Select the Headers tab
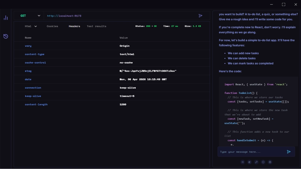74,26
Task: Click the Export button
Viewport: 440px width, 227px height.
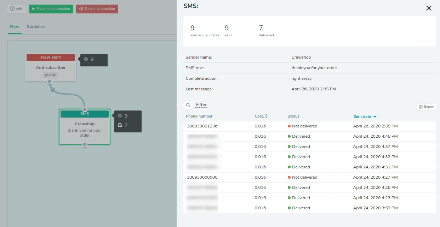Action: (426, 107)
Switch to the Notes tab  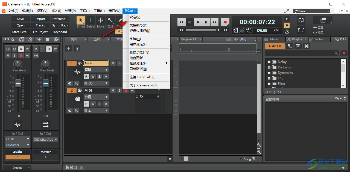pyautogui.click(x=319, y=39)
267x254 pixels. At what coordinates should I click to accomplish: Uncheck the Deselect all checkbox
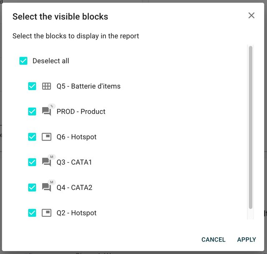tap(23, 61)
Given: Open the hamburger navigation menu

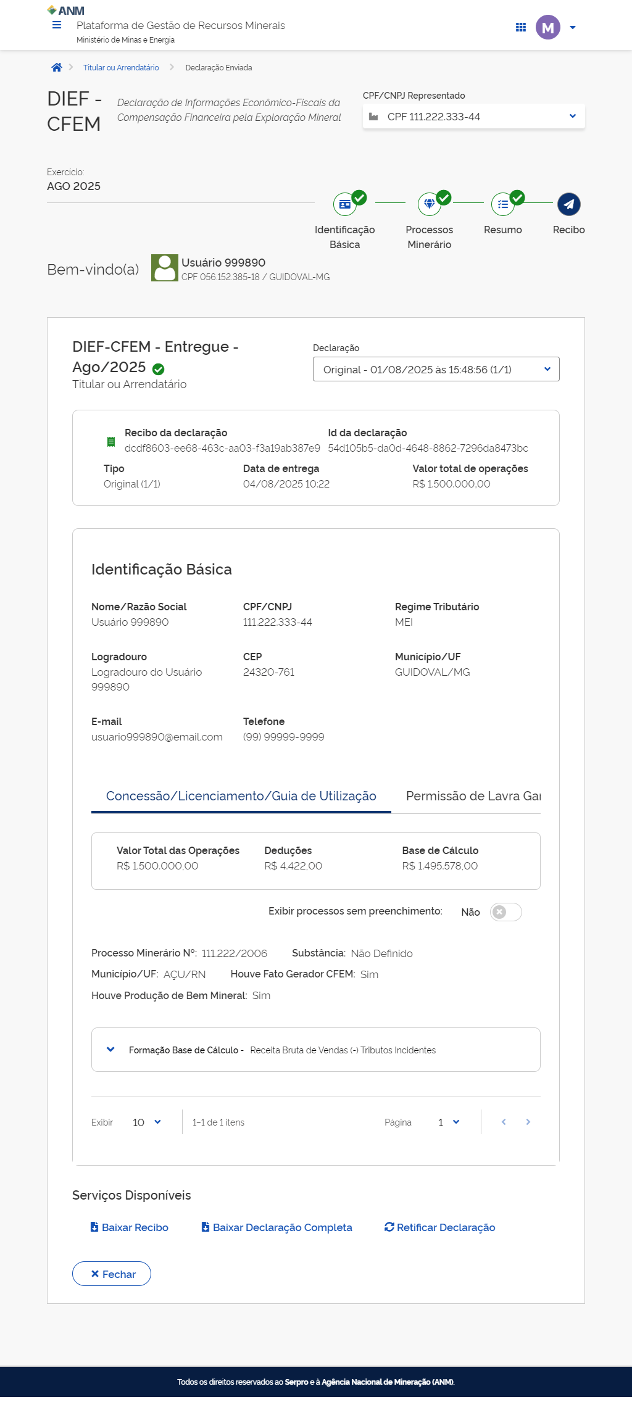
******************************
Reproduce word for word the lines from the line with "267x254 pixels. At" to the end of the entries above, both included, but leave the pictures out.

267x254 pixels. At what coordinates should I click to accomplish: Uncheck the Deselect all checkbox
tap(23, 61)
Given: Open the hamburger navigation menu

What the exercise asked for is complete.